Бездна «начинающегося начала» и составляет символическое, лишенное протяженности пространство стратегического действия. Это пространство чистой виртуальности, этот мир, предваряющий сам себя, пребывают между «тем, чего еще нет», и «тем, чего уже нет». В этом мире правдивой обманчивости все реально и нереально, возможно и невозможно. Становится понятным, почему Сунь-цзы уделяет в своей книге так много внимания шпионажу и шпионам. Шпионаж с его секретностью и бесконечным «обманом» является для китайского стратега квинтэссенцией войны, а главенствующая роль в нем принадлежит двойным шпионам – этим шпионам par excellence. Между прочим, слово шпион в древнем Китае обозначалось тем же термином цзянь (промежуток, разрыв, посредование), который со временем стал обозначать и символическое пространство Великого Пути.
Ясно, что познание условий стратегического действия преследует цель не накопить факты, а, наоборот, освободить сознание от бремени информации и сосредоточиться на внутреннем континууме воли, которое составляет условие и среду всех действий, делает возможным вечнопреемственность метаморфоз, выступая в этом качестве как бы осью мирового круговорота. Как выразился знаменитый полководец средневекового Китая Юэ Фэй, «выстроить войско в боевом порядке, а потом вступать в битву – это обычное правило войны; секрет же применения войска таится в Едином Сердце».[11]Подчеркнем еще раз, что речь не идет о временной длительности. Событийность Великого Пути предстает как всевременное мгновение, имеющее свои исключительные обстоятельства. Идущий им не просто длит свое существование, впадая в автоматизм привычек и рефлексов. Он живет паузой пустоты – всегда отсутствующей, но вечносущей.

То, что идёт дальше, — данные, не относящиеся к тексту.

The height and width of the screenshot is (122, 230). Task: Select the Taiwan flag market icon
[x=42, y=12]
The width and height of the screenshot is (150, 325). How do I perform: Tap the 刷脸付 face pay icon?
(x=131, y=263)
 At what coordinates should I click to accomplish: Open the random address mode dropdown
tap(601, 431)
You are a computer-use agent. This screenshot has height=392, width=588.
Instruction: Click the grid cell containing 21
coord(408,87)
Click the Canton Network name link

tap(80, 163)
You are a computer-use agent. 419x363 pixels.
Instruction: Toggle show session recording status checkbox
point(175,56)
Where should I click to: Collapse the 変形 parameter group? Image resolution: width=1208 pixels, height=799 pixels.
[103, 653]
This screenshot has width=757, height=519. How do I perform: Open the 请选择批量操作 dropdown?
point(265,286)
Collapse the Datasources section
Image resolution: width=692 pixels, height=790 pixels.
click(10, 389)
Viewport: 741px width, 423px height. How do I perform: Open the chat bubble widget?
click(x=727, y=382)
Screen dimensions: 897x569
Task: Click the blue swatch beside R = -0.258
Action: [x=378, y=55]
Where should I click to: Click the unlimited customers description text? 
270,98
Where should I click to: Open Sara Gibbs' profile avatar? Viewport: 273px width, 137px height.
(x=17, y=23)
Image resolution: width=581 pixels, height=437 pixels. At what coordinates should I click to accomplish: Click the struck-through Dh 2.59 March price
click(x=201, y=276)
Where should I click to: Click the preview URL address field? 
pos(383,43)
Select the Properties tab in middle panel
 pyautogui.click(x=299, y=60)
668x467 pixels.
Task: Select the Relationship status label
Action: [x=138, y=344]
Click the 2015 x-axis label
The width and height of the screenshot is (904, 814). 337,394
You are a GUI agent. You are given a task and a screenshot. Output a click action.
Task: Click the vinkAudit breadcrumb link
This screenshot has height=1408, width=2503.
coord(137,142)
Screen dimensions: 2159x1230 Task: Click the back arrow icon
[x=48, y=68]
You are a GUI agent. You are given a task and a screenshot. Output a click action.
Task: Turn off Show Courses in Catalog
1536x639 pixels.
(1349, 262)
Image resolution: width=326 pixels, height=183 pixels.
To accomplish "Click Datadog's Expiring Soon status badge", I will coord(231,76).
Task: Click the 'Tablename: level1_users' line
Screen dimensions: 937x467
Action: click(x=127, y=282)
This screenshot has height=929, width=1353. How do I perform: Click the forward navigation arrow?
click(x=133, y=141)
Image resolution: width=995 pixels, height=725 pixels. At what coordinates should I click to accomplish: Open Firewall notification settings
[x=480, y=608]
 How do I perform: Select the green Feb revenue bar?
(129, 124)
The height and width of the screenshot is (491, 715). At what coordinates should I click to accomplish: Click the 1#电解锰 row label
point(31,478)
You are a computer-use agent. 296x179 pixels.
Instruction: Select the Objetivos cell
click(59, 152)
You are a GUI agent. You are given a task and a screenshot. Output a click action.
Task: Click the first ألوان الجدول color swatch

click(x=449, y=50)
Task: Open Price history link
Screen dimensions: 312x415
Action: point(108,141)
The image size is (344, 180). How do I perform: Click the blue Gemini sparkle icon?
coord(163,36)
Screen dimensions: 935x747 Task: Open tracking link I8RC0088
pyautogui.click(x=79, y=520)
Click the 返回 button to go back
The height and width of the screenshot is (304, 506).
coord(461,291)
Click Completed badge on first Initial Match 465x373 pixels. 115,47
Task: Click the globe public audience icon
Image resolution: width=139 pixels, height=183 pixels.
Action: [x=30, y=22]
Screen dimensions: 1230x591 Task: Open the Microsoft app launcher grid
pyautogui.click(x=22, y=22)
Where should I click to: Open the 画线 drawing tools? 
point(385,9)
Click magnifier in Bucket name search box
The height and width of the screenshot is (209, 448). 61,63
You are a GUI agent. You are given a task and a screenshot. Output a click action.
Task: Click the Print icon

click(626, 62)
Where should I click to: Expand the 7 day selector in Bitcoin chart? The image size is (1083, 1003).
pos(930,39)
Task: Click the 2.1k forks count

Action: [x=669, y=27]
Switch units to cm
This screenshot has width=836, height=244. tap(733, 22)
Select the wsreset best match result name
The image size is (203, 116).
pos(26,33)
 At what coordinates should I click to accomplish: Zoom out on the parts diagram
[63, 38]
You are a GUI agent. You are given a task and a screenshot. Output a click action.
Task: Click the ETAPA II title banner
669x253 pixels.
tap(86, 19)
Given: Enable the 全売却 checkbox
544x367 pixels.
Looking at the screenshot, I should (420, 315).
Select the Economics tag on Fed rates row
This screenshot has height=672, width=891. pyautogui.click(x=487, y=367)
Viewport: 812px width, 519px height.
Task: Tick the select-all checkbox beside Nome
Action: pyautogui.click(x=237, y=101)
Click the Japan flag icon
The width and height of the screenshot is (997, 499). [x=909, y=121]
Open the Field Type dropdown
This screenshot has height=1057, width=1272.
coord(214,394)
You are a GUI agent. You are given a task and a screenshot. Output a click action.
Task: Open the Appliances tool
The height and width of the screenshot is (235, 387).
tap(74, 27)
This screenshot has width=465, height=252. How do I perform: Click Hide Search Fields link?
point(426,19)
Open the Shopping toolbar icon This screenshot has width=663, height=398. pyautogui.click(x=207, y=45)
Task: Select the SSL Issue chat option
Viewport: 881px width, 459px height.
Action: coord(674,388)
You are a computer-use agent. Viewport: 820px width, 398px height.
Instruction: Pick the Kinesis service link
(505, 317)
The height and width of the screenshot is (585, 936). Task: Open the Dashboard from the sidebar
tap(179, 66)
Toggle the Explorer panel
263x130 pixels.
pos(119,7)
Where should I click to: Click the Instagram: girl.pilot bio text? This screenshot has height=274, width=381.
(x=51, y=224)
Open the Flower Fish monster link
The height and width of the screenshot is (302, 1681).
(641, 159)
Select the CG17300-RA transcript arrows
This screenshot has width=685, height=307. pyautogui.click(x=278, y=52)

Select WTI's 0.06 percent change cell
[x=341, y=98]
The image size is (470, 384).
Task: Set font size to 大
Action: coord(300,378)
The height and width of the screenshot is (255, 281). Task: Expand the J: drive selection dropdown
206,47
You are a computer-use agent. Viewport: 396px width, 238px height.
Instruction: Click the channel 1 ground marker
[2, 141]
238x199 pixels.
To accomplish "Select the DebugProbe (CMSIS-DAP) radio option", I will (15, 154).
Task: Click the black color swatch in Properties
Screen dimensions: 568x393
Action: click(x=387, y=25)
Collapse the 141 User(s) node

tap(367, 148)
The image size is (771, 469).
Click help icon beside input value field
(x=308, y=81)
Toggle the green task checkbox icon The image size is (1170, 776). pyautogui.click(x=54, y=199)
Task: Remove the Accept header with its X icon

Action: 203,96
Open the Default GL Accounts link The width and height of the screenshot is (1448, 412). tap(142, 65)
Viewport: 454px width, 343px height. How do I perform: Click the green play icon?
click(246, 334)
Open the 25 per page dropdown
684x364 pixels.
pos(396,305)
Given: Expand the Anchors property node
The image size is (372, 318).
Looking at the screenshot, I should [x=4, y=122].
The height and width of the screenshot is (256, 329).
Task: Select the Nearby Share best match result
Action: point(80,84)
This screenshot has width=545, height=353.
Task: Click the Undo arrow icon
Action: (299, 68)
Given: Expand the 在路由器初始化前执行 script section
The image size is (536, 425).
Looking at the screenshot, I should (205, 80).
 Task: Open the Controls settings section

Знание китайского стратега предстает в своем роде парадоксальным сочетанием предельной сосредоточенности на «текущем моменте», безупречного «соответствия обстановке» и полной открытости миру и даже, точнее, открытости сокровенному зиянию Пустоты. Безупречная точность каждого действия обеспечивается наиболее далекоидущим планом, неким предельным замыслом, превосходящим все мыслимые понятия. Мудрому стратегу, согласно Сунь-цзы, успех дается «легко», без того «крайнего напряжения» сил, которое, по Клаузевицу, непременно сопутствует военным действиям. Ибо, в конце концов, нет ничего более естественного и непринужденного, чем встреча пустоты с пустотой. И ничего более действенного: полководец, обладающий предвидением, прочно владеет инициативой. И он в силу своей запредельной чувствительности способен нанести удар в самую уязвимую, то есть «пустую», точку в позиции противника всей мощью своей воли. Мистика прозрения «семян» вещей оказывается на поверку самым практичным боевым приемом.